Roseheath by John Cheever, 1947
The magic trick:
Turning the tide on what is “weird”
“Roseheath” didn’t make the cut when John Cheever assembled the iconic greatest hits story collection that likely will live on as the definitive record of his writing career. And that’s a shame, because that exclusion puts it at great risk of disappearing for future Cheever readers. It’s a worthy highlight from his 1940s output.
The story captures the rigid attitudes of the early American suburbs. Our young couple, Dana and Ethel, repeat the same practiced lines in every conversation, they make racist comments about non-Americans, and they’re generally appalled by and terrified of anything that isn’t exactly how they think it should be.

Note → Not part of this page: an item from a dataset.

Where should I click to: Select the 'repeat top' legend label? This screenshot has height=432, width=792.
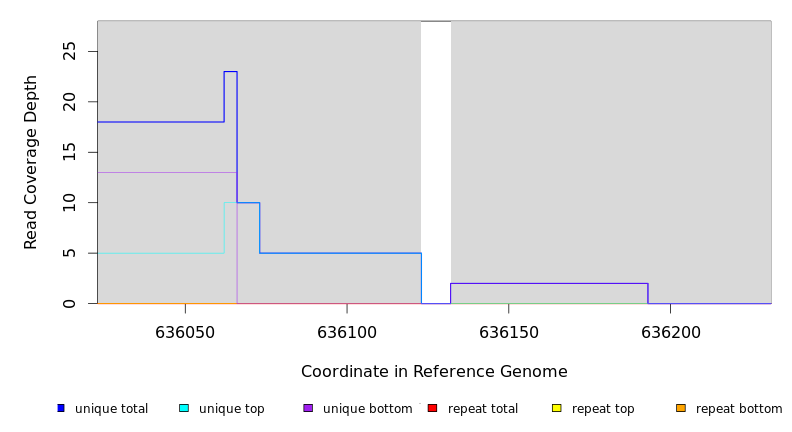603,409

The reader is invited into the story as the jury. Who is right? Who is wrong? Who is weird?
Your judgment of course rests on your own values and point of view. But the story makes a great push in the closing scene, as one by one each character aligns against Ethel, who is left on her island of American middle-class consensus.
And that’s quite a trick on Cheever’s part.
The selection:
The mysterious Field or Fields family moved in in the spring. Ethel tried to discover who they were, but she was never even to be sure of their initials. The name was vaguely associated for her with actresses, cut-rate drugs, and orchestra leaders. “If you were going to make up a name,” she said, “it’s the sort of name you’d pick.” When the weather grew hot, Ethel would not swim at the crowded beach but sat on her scorched lawn and thought of Roseheath.